MIMO TRANSMISSION USING PARASITIC ARRAY ANTENNA-thesis
Multiple-Input-Multiple-Output (MIMO) transmission is one of the promising antenna technologies used for wireless communication. When the transceiver uses more than one antenna, the antennas must be placed at least half of the carrier wavelength apart, in order to transmit/receive uncorrelated signals. As a result size and cost sensitive devices like mobile terminals cannot facilitate MIMO transmission. Parasitic antenna on the other hand, uses only one active RF front end along with two or more parasitic elements which can be placed much closer resulting in a compact design. The parasitic elements can be electronically switched to form different antenna beams for the active RF feed, in each symbol period. Both theory and computer simulations have shown that, these different beams can be used to have MIMO transmission with traditional uniform linear array (ULA) antennas placed at the receiver. This work involves configuring and customizing a classical MIMO testbed to use a 3-element electronically steerable parasitic array radiator (ESPAR) at the transmitter and traditional two ULA of antennas at the receiver, using BPSK modulation. Vertical Bell labs Layered Space Time (V-BLAST) architecture was used together with zero forcing equalizer at the receiver, to verify over-the-air MIMO transmission using the parasitic antenna.

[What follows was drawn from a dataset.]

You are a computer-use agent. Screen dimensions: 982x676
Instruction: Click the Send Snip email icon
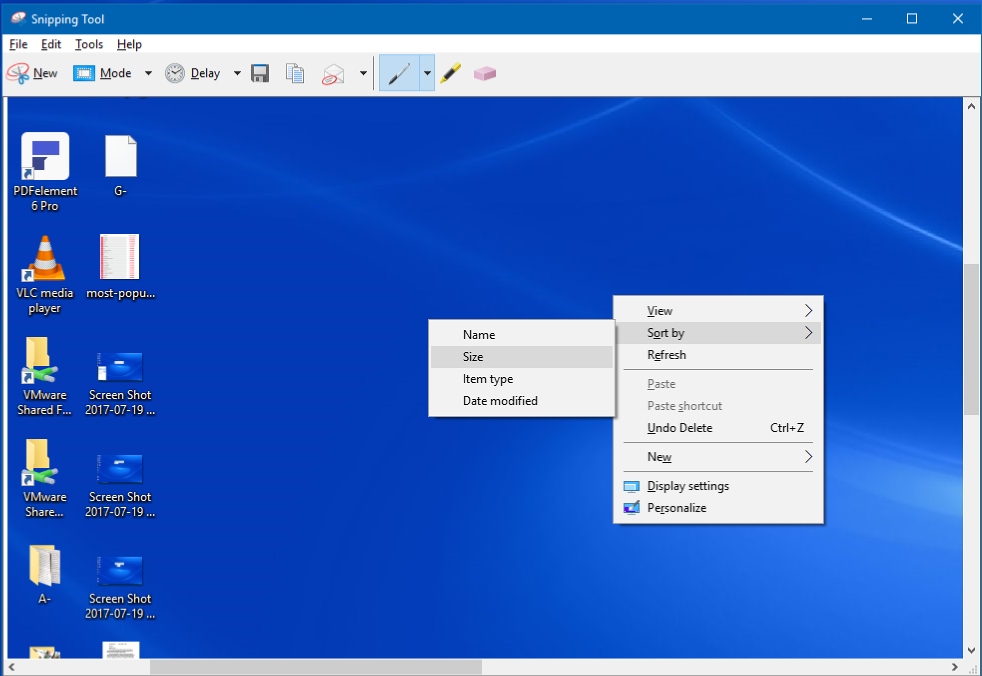pyautogui.click(x=332, y=73)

Mobile communication is well popular among the world in day to day life. With the ever increasing sophisticated mobile applications, the requirement of having high data rate communication is a challenge. There are several technologies which caters this requirement such as W-CDMA, and WiMax. Multiple-input-multiple-output (MIMO) transmission is one of the promising antenna technologies used for wireless communications. Through spatial multiplexing, MIMO achieves high capacities. The only limitation is that, the transmitting and receiving antennas should be placed at least half the wave length of the carrier signal in order to transmit or receive uncorrelated signals. Apart from that, each of transmit or receive antenna requires a separate circuit which means, higher the no of antennas used higher the cost.